--- Problem to work on ---
From the entries that follow, pick out all lines holding "label".

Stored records
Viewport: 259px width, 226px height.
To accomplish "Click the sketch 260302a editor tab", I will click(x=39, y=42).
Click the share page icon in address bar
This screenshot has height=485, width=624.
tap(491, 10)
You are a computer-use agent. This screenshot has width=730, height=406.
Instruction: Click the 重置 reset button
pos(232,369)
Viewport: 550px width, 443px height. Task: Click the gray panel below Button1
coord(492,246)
--
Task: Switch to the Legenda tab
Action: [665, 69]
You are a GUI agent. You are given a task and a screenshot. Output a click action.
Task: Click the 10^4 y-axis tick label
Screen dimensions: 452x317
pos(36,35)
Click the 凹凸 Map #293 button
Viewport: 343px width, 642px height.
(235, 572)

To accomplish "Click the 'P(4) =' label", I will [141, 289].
* * *
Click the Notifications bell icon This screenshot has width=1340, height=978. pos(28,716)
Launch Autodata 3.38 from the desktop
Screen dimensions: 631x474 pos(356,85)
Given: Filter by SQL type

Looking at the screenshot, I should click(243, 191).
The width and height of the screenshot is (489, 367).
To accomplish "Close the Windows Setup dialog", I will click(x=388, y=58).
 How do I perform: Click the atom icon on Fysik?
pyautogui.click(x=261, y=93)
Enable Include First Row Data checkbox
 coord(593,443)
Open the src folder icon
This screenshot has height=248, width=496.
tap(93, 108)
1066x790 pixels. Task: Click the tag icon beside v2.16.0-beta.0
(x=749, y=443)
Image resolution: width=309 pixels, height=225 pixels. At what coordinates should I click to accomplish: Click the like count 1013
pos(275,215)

--- Written solution ---
Task: Click the 10^4 y-axis tick label
To accomplish "Click the 'P(4) =' label", I will [141, 289].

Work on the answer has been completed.